Unsurprisingly, Donald Trump claims to have acted perfectly and has blamed the lack of preparedness to deal with the virus on previous administrations. The evidence does not support this interpretation of events.

It would be silly to expect any government to have an extensive off-the-shelf tool kit to deal with the particularities of the novel Coronavirus, but both the Bush and Obama Administrations had taken the threat of pandemic seriously and had carried out some planning for a catastrophe. However imperfect these plans were, they existed but the Trump Administration downsized these efforts rather than built on them.

In 2005, after reading a book on the 1918 Spanish influenza, President George W. Bush called for a $7 billion national pandemic strategy. This was met with inevitable doubt when the nation faced so many other challenges, but in this instance, the President was listening to the experts: “If we wait for a pandemic to appear, it will be too late.”

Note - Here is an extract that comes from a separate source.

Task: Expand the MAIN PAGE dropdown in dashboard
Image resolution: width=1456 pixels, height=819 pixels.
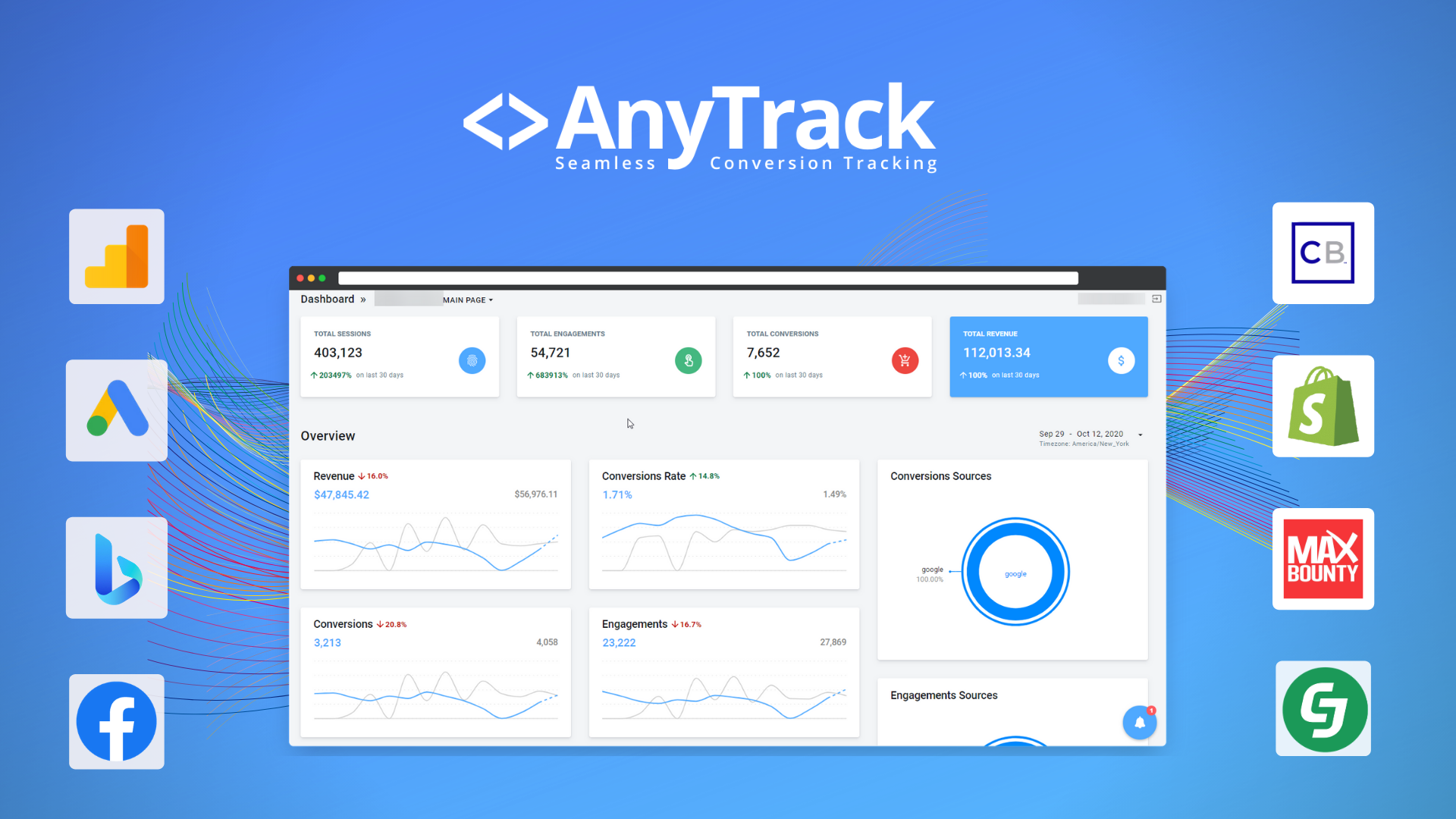Action: pos(468,300)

Other warning shots were being fired from a range of outlets for years before Covid-19 struck. In 2012, the Rand Corporation’s survey of international threats reported that pandemics were “capable of destroying America’s way of life”. Two years later, the Obama Administration faced its own health security crisis, the lethal Ebola virus.

As the threat loomed in late 2014, Barack Obama appointed Ron Klain as Ebola Czar to oversee the management of the international challenge. At the time, alongside his social media disapproval of the Center for Disease Control (CDC), Donald Trump challenged the Klein appointment, “Do we need more people? Do we need more bureaucracy?”

Trump’s Response

As President, Donald Trump’s disparaging approach to “bureaucracy” is undiminished. Stories of his disinterest in a 2016 transition team have been widely shared, along with tales of his desire for unyielding loyalty from staff and a disdain for science and experts. As documented by public finance expert Linda Bilmes, CDC was a target for cuts in the administration’s proposed budgets.

This might explain why the CDC appeared slow in its response to the Coronavirus outbreak on American soil. The Center was not in a position to move swiftly from normal peacetime operations to something resembling wartime requirements. An employee with 27 years of experience voiced his incredulity that offers by CDC laboratorians to use their facilities for Covid–19 testing were rejected by the Centers’ administrators.

The specific threat was flagged up by the Chinese on December 31, 2019 to the World Health Organization’s China Country Office. Four weeks later, a memorandum from trade advisor Peter Navarro to Trump and the National Security Council warned, “The lack of immune protection or an existing cure or vaccine would leave Americans defenseless in the face of a full blown Coronavirus outbreak on US soil.”

But Trump’s public utterances remained upbeat.

By the time the Administration awoke to the reality of what a pro-active pandemic response required, the nation led the world in number of cases.

See also TrumpWatch, Day 1,178: How Trump Fiddled While Coronavirus Spread

In late March 2020, Politco reported that the Obama administration left a pandemic “playbook” for its successors to provide continuity and share experience.

Trump’s circle did not display a desire to engage with planning. The PREDICT Project was a “smoke alarm” for pandemics, partnering with 60 foreign laboratories to detect viruses with potential global threats. But, budgeted for $200 million over five years, PREDICT ran out of funding in September 2019.

The price tag was a prescient instance of ‘administrative state” expenditure that is beyond the daily running of the country. And it was an example of the type of program with which Steve Bannon wanted to do “battle” and defeat.

With the US and much of the globe in a state of lockdown with an as-yet unknown human and economic cost, the $40 million per year smoke alarm would have been public money well spent.

But not for a President and an inner circle more concerned with their myth of the “deep state”.